The coders over at ProPublica, a leading source for independent investigative journalism, have released their new TimelineSetter tool under an open license. The tool takes a list of comma separate values (you can follow their example) containing the content for the timeline and spits out a web page to display it, complete with the various additional files needed to display it on any old web server. When these files are uploaded to your server the result are timelines that look like this.
Sounds great, doesn’t it? Well for some, it may take a little time to get up and running. First, the tool runs on Ruby, and you need to install it from the command line. On the Mac or most distros of Linux, this is often as easy as entering “gem install timeline_setter” from a terminal application. There may be complications along the way, though. For example, the folder this got installed in on my system does not allow the command to run the tool (timeline-setter) to be recognized without adding it to the “PATH” variable. This can be confusing to those who are not familiar with such things. Secondly, the command itself has a few parameters: you need to know how to correctly enter in the path where your CSV file is (which you may create in something simple like TextEdit), and the target folder (which must already exist) for the outputted files. The command they provide in the documentation page linked above is not actually quite correct. You need to add an “-a” (or -m to build everything into a single page) to make it output all the files you need to display the timeline correctly. That makes it:
timeline-setter -c /path/to/data.csv -o /path/to/output/directory -a
Thus, if I have a timeline file on my Mac desktop called “timeline.txt” and a newly created folder called “timeline” the correct command would be:
timeline-setter -c ~/Desktop/timeline.txt -o ~/Desktop/timeline -a
I then take that folder “timeline” and upload it to my server. I can either edit the “timeline.html” file it creates to add content before and after it or leave it as it is.
[Geek Alert] Because it generates the timeline and all the files based on the “ingredients” you provide it (the CSV file) it is said to “bake” out the results, and doesn’t dynamically pull in the data from the CSV. If one wants to change the timeline, one has to “bake” the timeline again or carefully edit the timeline.html file. This is handy for those who don’t have any server side scripting support but have Ruby support for the local baking. However, I wonder if someone out there has (or is planning to) to create a version of TimelineSetter for servers that support a scripting language such as PHP. This would cut out the need for any baking at all and avoid the above command line work. With an hour or two of coding, it would be relatively easy to inject some PHP into the part of the timeline.html file that calls the TimelineSetter.Timeline.boot function and feed it data dynamically from a hosted CSV file. Anyone want to take this ProfHacker challenge? Post your solution, or a link to the code in the comments! [End Alert]

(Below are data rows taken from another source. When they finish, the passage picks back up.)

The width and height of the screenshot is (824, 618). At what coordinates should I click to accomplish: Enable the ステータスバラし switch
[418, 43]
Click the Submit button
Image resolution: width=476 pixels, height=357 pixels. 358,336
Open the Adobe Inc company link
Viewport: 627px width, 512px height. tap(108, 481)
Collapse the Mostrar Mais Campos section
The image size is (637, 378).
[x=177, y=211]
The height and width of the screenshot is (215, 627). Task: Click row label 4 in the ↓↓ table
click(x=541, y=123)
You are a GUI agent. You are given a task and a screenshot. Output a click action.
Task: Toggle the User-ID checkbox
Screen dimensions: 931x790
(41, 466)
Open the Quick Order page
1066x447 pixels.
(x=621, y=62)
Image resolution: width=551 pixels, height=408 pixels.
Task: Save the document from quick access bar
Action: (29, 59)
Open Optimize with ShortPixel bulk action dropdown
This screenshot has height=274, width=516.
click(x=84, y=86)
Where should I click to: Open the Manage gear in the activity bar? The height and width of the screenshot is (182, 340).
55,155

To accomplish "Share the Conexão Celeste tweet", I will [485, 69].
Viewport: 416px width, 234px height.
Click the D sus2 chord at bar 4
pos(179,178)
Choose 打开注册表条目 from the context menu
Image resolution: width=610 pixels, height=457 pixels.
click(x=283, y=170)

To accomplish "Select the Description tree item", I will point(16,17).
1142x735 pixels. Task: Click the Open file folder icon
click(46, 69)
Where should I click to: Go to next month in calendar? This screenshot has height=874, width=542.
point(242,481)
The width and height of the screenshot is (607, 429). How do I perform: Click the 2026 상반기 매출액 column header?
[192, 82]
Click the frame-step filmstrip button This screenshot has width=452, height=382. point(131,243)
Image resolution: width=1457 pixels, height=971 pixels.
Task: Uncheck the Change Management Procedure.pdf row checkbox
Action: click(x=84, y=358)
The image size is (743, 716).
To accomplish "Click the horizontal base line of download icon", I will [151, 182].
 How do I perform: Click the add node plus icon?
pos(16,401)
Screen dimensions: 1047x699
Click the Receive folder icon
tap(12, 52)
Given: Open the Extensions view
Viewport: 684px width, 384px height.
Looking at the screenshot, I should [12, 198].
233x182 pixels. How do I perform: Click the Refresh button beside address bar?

The most mature and powerful web timeline tool out there, however, has to be the SIMILE Timeline tool out of MIT. It has far more flexibility and power than the young TimelineSetter project and is also better, in my opinion, at handling complex timelines with many events. Your chosen solution will probably depend on what you want to accomplish. However, in the case of SIMILE Timeline, with power comes complexity and a learning curve.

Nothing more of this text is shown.